As a realtor in Florida, a large portion of the transactions I’m a part of are those involving condos. It just comes with the territory (we are, after all, right on the beach). I’ve been doing it long enough to know exactly what most buyers have in mind – and what they don’t know – when they approach their first condo purchase.

Most of us know the basics of condos, but there are two distinguishing characteristics about transactions involving them that are regularly left out of the conversation.

So this week, I wanted to touch on a few crucial aspects of condo purchases that you absolutely need to know if you’re considering buying one as the season heats up.

You NEED an agent who has experience selling condos, because these are uncharted waters for you. In a word: contingencies.
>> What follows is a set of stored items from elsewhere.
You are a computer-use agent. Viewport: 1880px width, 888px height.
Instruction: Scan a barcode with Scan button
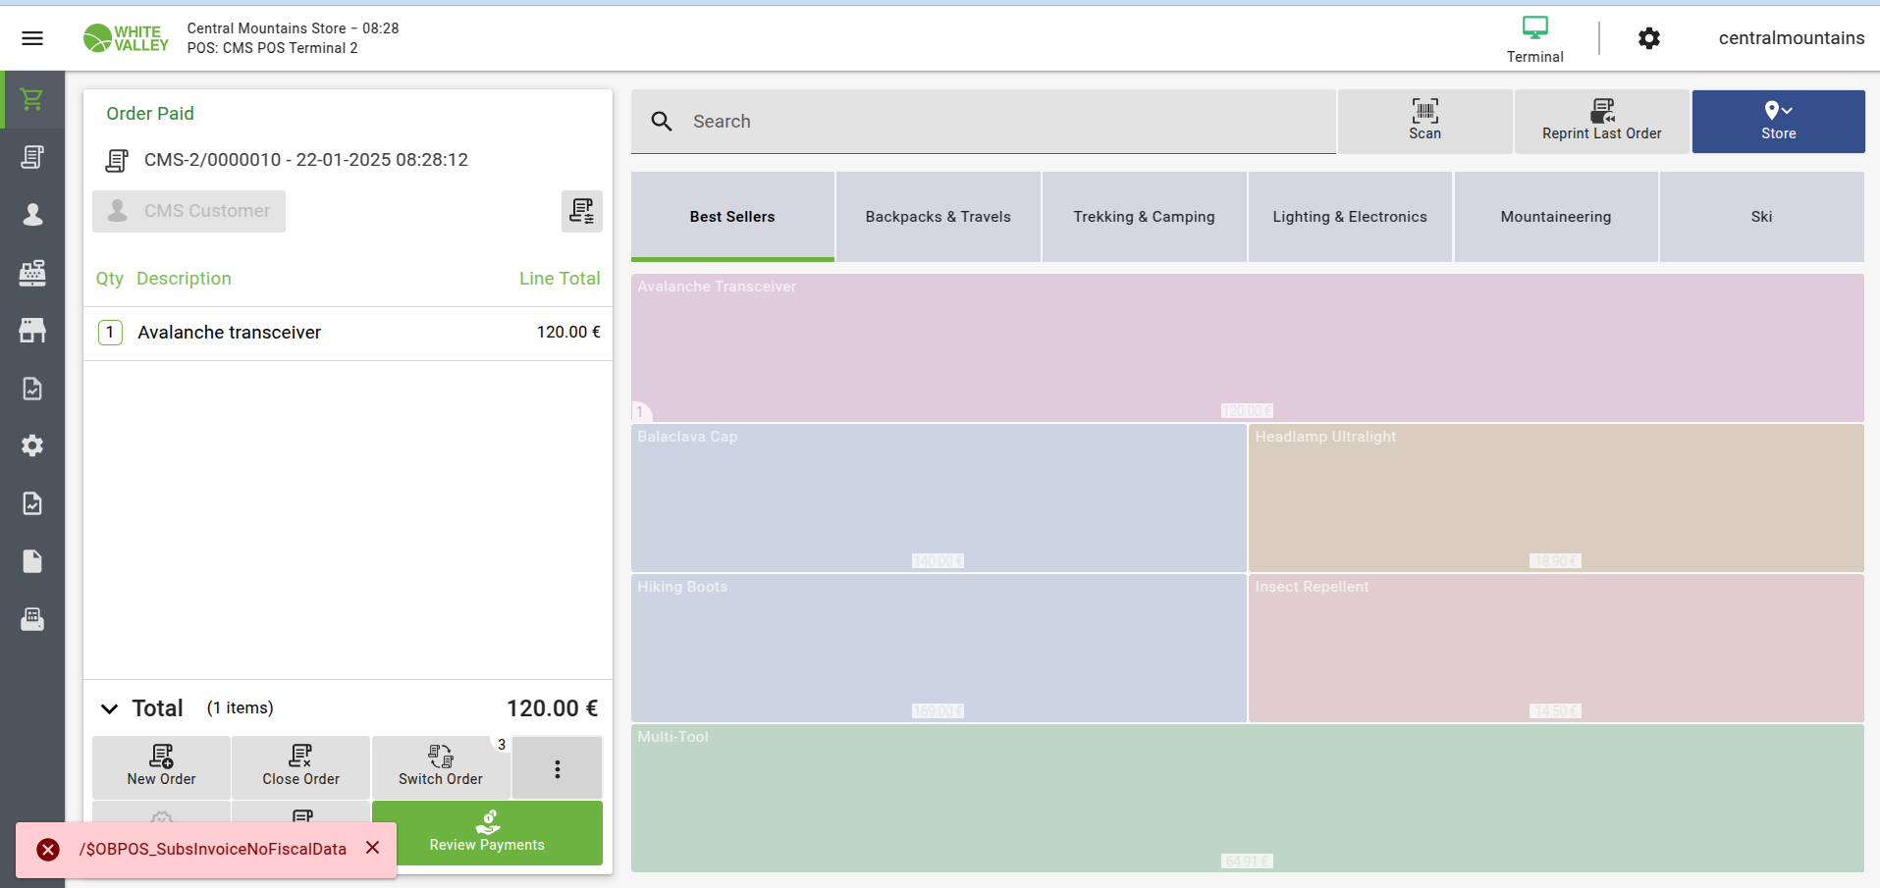[1424, 121]
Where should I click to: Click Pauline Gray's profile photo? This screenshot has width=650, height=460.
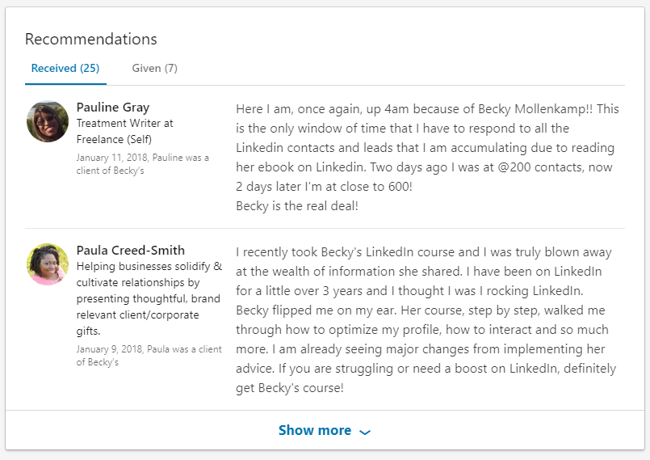[48, 121]
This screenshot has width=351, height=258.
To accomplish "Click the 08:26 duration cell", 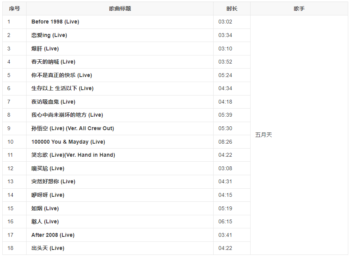I will (225, 142).
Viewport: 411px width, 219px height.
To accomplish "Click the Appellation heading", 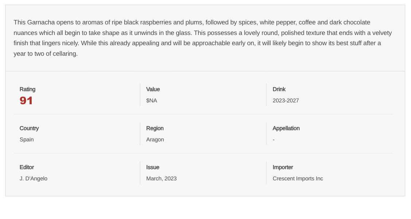I will click(286, 128).
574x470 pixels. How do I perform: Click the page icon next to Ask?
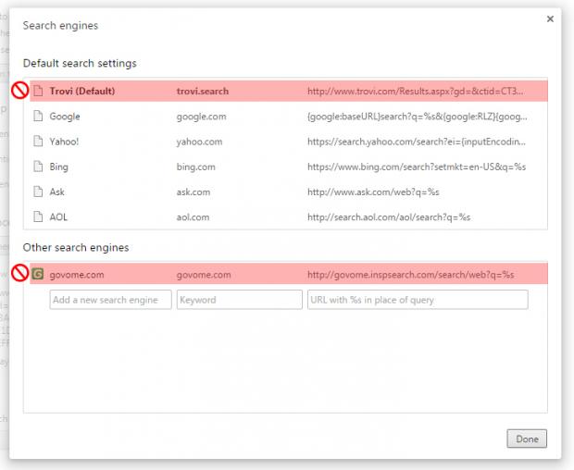pyautogui.click(x=38, y=192)
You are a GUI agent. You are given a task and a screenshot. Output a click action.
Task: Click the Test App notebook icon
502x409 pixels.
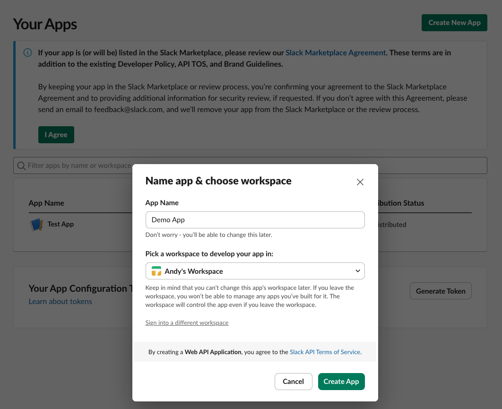tap(36, 225)
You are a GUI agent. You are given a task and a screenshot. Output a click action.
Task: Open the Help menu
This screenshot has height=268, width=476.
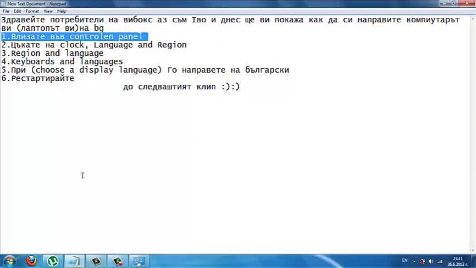tap(61, 11)
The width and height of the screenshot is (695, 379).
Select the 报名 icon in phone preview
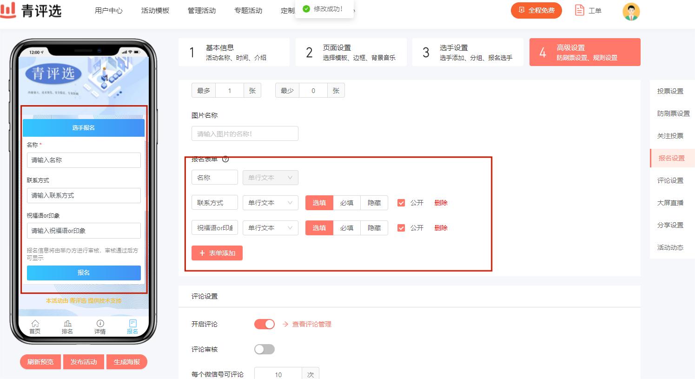(132, 326)
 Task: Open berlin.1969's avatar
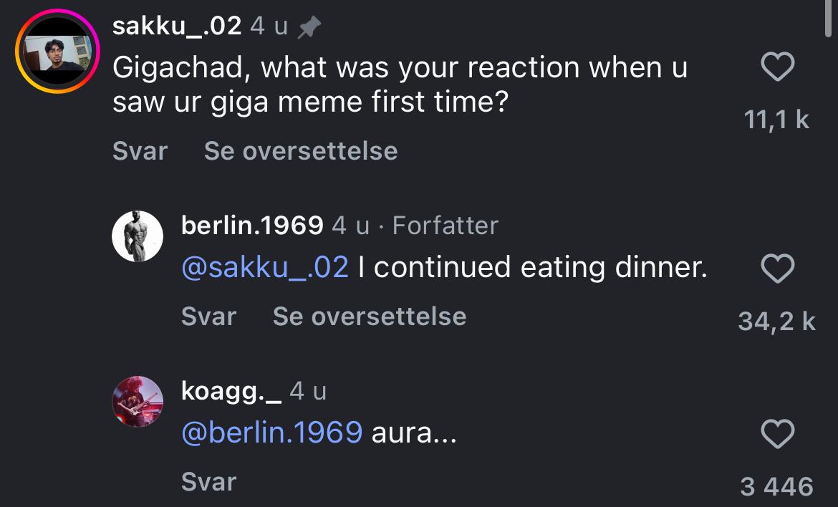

Selling or buying a condo is an entirely different animal than selling or buying a single-family home. This is mostly due to the fact that a condo’s purchase contract carries a whole new set of contingencies that most single-family homeowners are going to be unfamiliar with. There are different contingencies than the common contingencies that are in a residential purchase and sale contract.
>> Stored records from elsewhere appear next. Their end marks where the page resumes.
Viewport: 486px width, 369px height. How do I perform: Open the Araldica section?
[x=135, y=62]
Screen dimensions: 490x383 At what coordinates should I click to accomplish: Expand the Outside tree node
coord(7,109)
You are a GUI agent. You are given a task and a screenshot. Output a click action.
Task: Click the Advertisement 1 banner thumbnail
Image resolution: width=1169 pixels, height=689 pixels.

For example, as a buyer, there should be a separate addendum used in conjunction to the sales contract prior to closing. This addendum generally states that you understand and agree to the association rules and regulations and should give you an opportunity to review the bylaws, FAQ’s, and the budget just to name a few.

However, as a buyer, you may want to attach your offer to a set of your own contingencies, and again, these are unique to condo communities. You can, as a buyer, make your offer conditional on a review of those same community regulations and bylaws, and whether or not they’re A.) reasonable, and B.) satisfactory to you.
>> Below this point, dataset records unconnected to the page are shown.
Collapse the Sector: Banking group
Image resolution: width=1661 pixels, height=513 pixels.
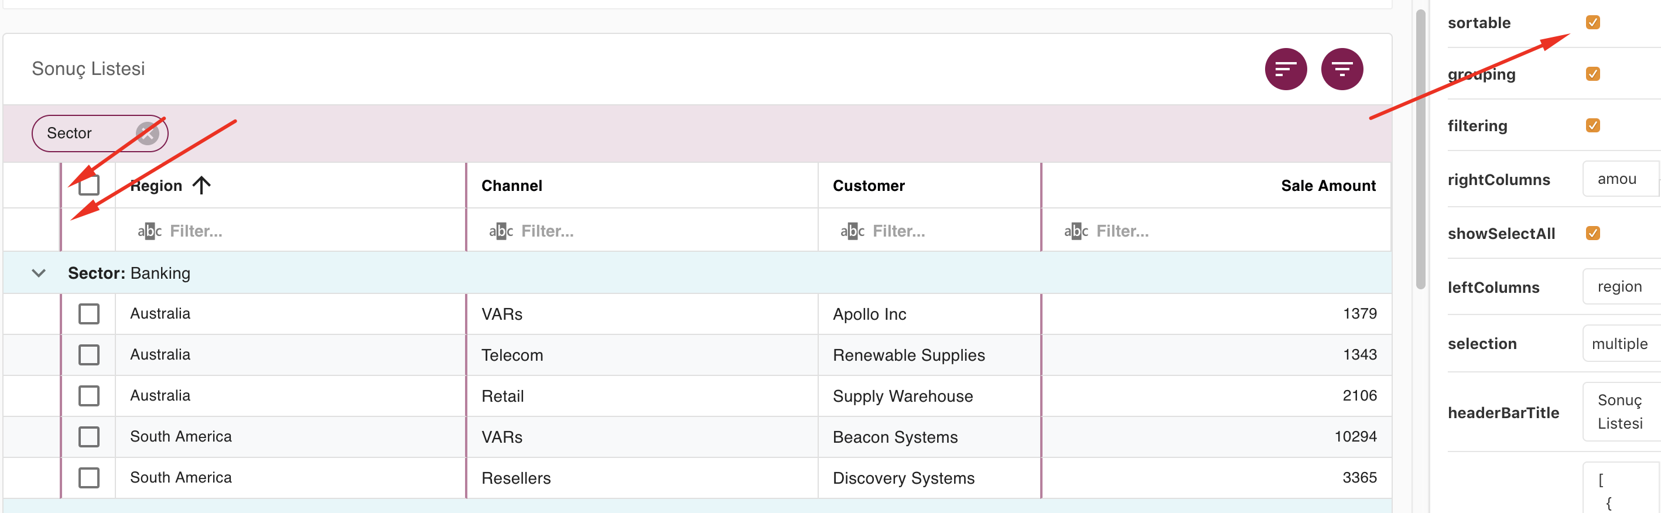point(39,273)
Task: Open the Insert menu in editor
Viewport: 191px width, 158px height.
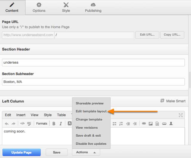Action: pos(21,115)
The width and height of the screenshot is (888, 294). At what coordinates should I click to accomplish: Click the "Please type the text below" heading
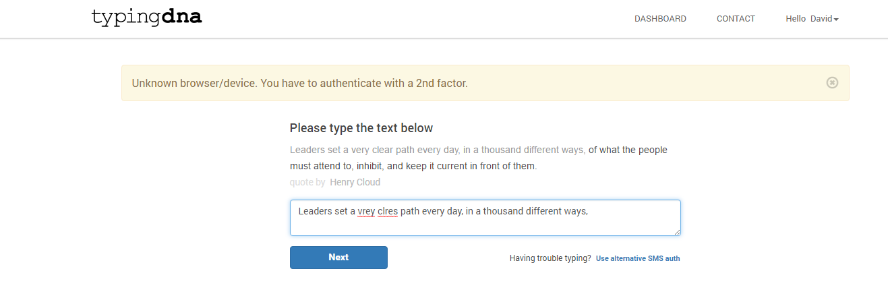pos(361,128)
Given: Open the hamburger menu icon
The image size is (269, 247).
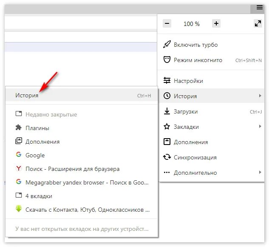Looking at the screenshot, I should coord(259,8).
You can also make your offer contingent on a review of the minutes of the association’s meetings, a submission of their budget (because you’ll be paying fees and you have a right to how they’ll be managed), repair and renovation receipts, permits, assessments and the list goes on. This actually helps protect you as a buyer in case new information comes to light after you’ve put forth an offer.

Because of this, it’s important you work with a real estate agent who has experience selling condos! They’re going to know exactly how these things are done and will have the experience of past transactions – including buyer, seller, and association demands – to handle the unique complexity of the sale. They’ll also know how to guide you through the process and ensure important documents aren’t overlooked.

Financing is going to be a lot different than what you may be used to. It may not even be available at all from some lenders!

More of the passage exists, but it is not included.